Tournesol manages a database to store videos' metadata. The metadata are imported and updated on Tournesol via youtube-dl.
A video's metadata is tuple < video_id, title, channel, description, views, likes, date, language, uploader, thumbnail, status, last_updated, download_failures >.
These metadata are currently used to improve the contributor's experience and to enable keyword search in the search page.
Description of the metadata
The value channel is the account that uploaded the video.
The value last_update is a time stamp of the latest successful update of the video's metadata.
When a contributor adds a new video to Tournesol, either by adding it to the rate-later list or by copy-pasting its URL in the rate page, then Tournesol checks whether the video is in the video metadata database. If the video is not in the video metadata database, then Tournesol checks if it fits the YouTube video identifier format. If it does, then Tournesol calls youtube-dl to import the video metadata.
To mitigate failure, we start a clock when the call is made.
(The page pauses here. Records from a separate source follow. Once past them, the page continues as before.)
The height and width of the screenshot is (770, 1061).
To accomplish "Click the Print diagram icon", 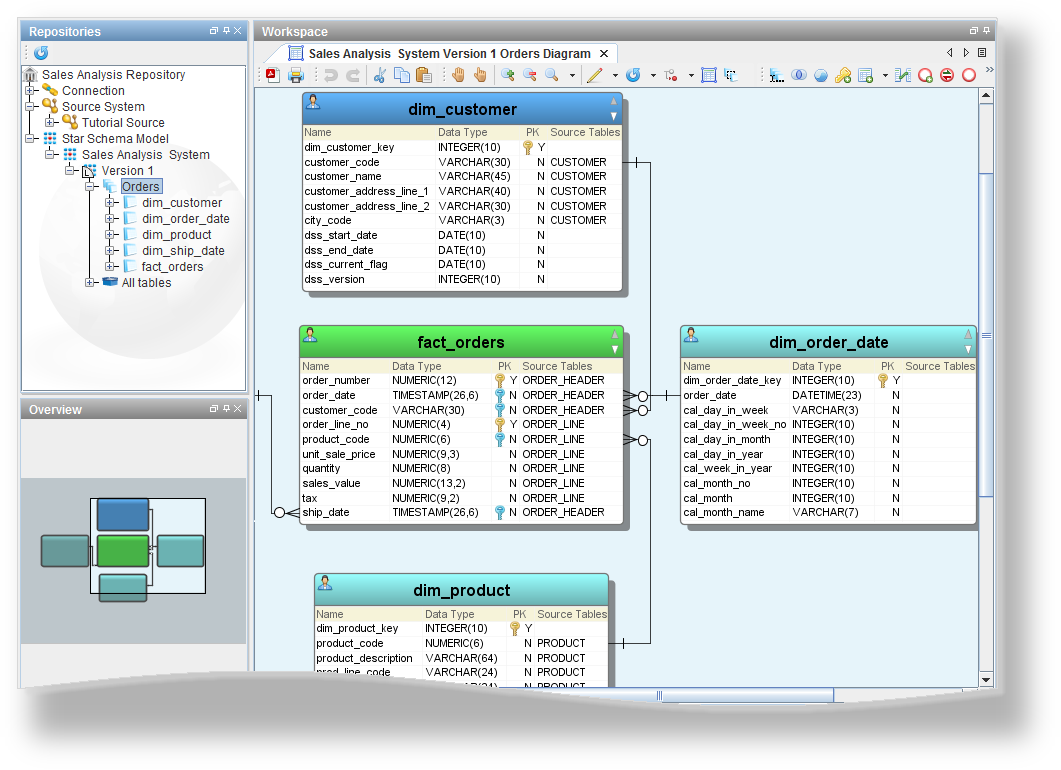I will 295,75.
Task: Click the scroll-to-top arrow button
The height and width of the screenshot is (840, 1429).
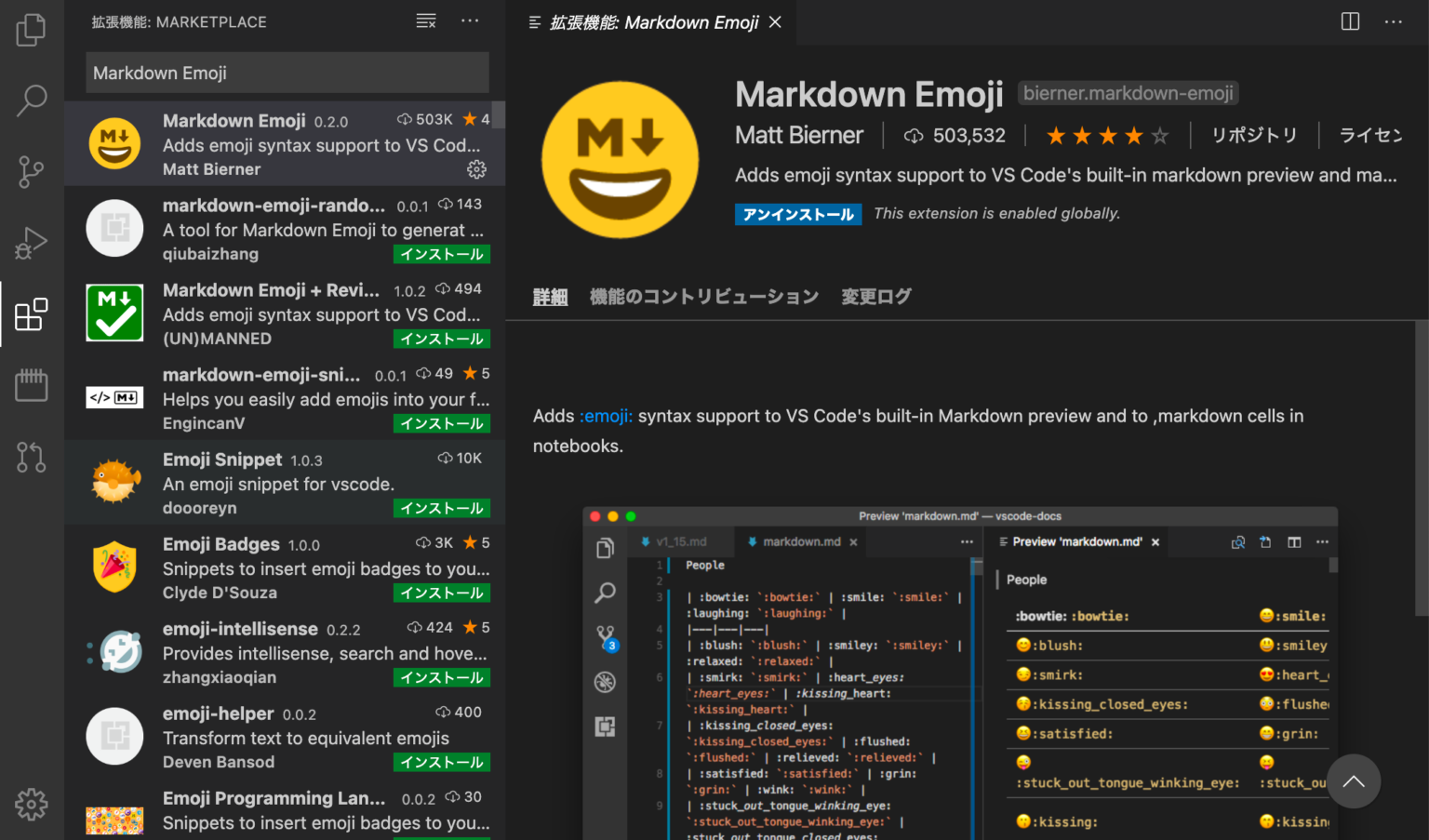Action: pyautogui.click(x=1354, y=781)
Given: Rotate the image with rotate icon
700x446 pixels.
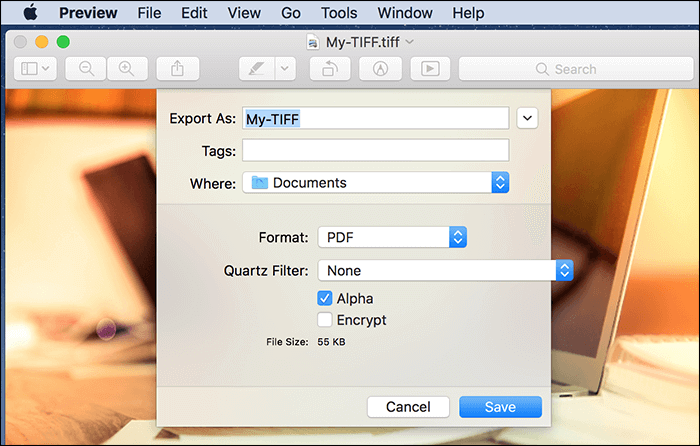Looking at the screenshot, I should 330,69.
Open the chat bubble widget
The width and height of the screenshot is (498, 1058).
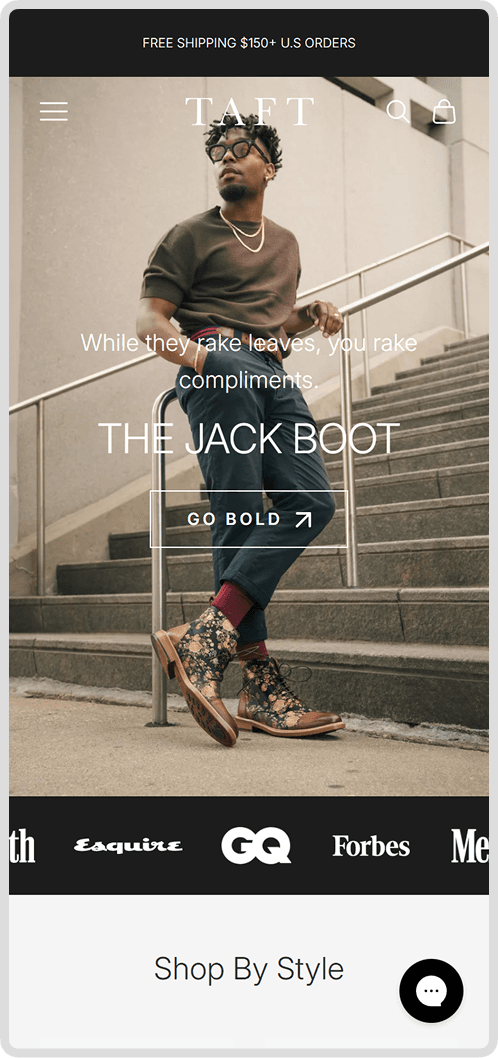click(x=431, y=991)
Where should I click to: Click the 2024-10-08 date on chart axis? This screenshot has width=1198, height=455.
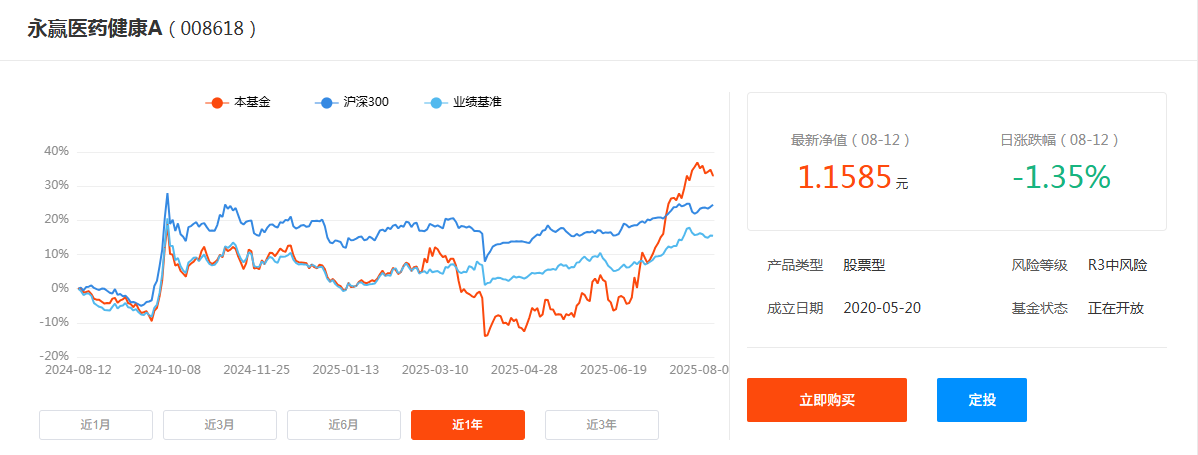coord(168,369)
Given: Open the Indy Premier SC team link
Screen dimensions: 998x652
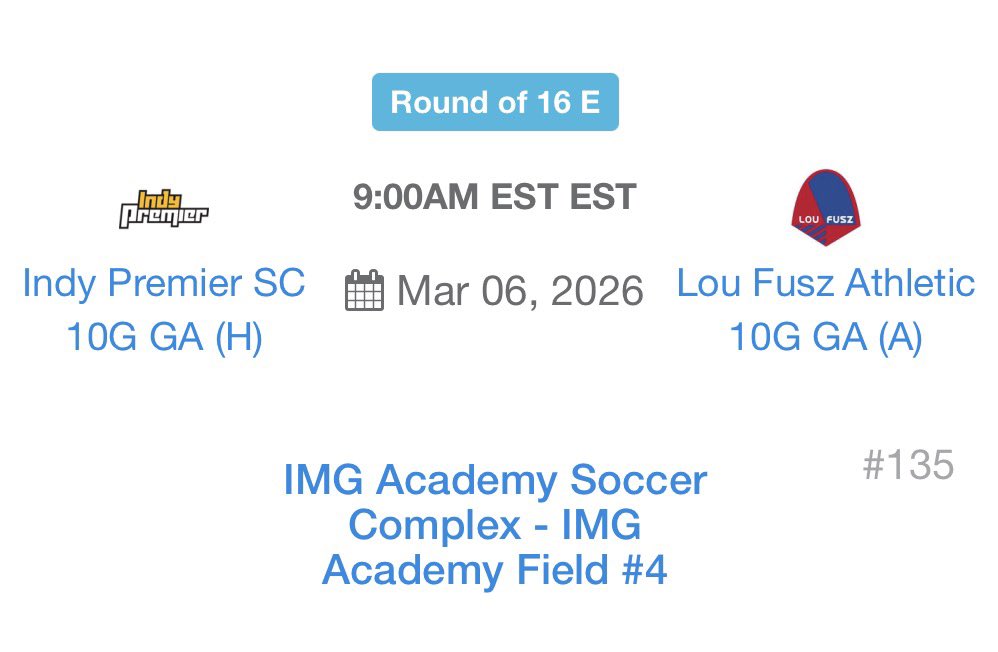Looking at the screenshot, I should coord(164,283).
After wait_time = 1 minute, a second download attempt is made and wait_time is doubled. As long as no successful download is made, after wait_time since the latest download attempt, a new download attempt is made, and wait_time is doubled again. If wait_time > 1 week, the download attempts are aborted.
Every 20 minutes, a video is randomly selected from the video metadata database, and a call to youtube-dl is made to download its metadata. This latency is designed to avoid YouTube rejects.
If the download is successful, then the metadata of the video are updated, as well as last_update, and download_failures is set to 0.
If the download is unsuccessful, then download_failures is incremented.